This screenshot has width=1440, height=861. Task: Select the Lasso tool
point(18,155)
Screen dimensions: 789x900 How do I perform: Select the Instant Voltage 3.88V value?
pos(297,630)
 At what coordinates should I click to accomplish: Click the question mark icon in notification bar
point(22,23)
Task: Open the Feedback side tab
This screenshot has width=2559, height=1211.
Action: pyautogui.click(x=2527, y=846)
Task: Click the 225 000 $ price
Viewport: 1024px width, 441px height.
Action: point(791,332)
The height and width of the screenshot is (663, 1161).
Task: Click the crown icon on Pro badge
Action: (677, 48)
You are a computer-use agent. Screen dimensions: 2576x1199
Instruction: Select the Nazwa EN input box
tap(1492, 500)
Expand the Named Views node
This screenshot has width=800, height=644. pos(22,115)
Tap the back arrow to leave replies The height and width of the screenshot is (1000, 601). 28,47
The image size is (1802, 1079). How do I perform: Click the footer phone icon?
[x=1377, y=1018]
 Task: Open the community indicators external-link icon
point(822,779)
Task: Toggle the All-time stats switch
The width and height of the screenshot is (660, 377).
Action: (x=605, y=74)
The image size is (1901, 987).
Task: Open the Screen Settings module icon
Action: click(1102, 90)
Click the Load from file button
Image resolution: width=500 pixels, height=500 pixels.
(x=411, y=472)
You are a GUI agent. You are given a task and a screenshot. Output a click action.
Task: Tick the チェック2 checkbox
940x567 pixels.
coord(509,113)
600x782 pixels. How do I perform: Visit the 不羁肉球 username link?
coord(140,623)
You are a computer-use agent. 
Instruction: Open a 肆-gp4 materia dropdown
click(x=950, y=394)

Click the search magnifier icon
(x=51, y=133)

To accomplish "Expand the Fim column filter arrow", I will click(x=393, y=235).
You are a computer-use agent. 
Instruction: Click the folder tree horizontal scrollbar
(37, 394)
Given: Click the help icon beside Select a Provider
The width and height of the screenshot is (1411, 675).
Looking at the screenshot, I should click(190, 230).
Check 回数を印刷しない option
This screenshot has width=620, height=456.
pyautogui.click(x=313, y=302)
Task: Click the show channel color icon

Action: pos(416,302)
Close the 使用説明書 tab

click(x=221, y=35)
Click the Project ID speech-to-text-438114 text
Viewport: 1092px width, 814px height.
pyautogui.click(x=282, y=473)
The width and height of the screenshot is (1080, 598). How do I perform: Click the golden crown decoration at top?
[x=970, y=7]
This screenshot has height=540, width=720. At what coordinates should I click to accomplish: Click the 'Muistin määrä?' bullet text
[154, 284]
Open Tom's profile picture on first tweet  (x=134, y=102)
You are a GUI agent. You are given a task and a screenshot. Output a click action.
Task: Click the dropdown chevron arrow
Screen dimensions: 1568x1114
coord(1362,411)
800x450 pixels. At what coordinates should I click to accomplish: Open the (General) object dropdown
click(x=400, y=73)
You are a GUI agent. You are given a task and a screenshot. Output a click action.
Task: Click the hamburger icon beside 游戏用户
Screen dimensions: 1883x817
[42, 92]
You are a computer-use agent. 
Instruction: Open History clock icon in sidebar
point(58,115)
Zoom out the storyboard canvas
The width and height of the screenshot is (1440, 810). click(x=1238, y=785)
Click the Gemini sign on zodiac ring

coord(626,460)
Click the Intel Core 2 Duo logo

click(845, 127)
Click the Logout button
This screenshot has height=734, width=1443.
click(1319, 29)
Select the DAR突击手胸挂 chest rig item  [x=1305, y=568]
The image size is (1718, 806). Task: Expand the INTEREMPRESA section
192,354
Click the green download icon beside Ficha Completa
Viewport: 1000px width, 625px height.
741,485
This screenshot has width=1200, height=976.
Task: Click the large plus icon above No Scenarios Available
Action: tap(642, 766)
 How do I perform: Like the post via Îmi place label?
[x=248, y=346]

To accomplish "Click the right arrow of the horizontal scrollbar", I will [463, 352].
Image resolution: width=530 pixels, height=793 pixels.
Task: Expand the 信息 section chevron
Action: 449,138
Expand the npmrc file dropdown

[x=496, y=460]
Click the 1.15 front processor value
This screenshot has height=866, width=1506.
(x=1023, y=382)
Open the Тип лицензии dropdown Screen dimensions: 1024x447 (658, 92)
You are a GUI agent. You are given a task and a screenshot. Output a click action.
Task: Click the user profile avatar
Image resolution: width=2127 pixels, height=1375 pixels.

•••••

Only the lines above from the line containing "Instruction: Open a 肆-gp4 materia dropdown" through the line containing "Select the DAR突击手胸挂" should be retyped, exactly and with both ends included.

Instruction: Open a 肆-gp4 materia dropdown
click(x=950, y=394)

Click the search magnifier icon
(x=51, y=133)

To accomplish "Expand the Fim column filter arrow", I will click(x=393, y=235).
You are a computer-use agent. 
Instruction: Click the folder tree horizontal scrollbar
(37, 394)
Given: Click the help icon beside Select a Provider
The width and height of the screenshot is (1411, 675).
Looking at the screenshot, I should click(190, 230).
Check 回数を印刷しない option
This screenshot has width=620, height=456.
pyautogui.click(x=313, y=302)
Task: Click the show channel color icon

Action: pos(416,302)
Close the 使用説明書 tab

click(x=221, y=35)
Click the Project ID speech-to-text-438114 text
Viewport: 1092px width, 814px height.
pyautogui.click(x=282, y=473)
The width and height of the screenshot is (1080, 598). How do I perform: Click the golden crown decoration at top?
[x=970, y=7]
This screenshot has height=540, width=720. At what coordinates should I click to accomplish: Click the 'Muistin määrä?' bullet text
[154, 284]
Open Tom's profile picture on first tweet  (x=134, y=102)
You are a GUI agent. You are given a task and a screenshot. Output a click action.
Task: Click the dropdown chevron arrow
Screen dimensions: 1568x1114
coord(1362,411)
800x450 pixels. At what coordinates should I click to accomplish: Open the (General) object dropdown
click(x=400, y=73)
You are a GUI agent. You are given a task and a screenshot. Output a click action.
Task: Click the hamburger icon beside 游戏用户
Screen dimensions: 1883x817
[42, 92]
You are a computer-use agent. 
Instruction: Open History clock icon in sidebar
point(58,115)
Zoom out the storyboard canvas
The width and height of the screenshot is (1440, 810). click(x=1238, y=785)
Click the Gemini sign on zodiac ring

coord(626,460)
Click the Intel Core 2 Duo logo

click(845, 127)
Click the Logout button
This screenshot has height=734, width=1443.
click(1319, 29)
Select the DAR突击手胸挂 chest rig item  [x=1305, y=568]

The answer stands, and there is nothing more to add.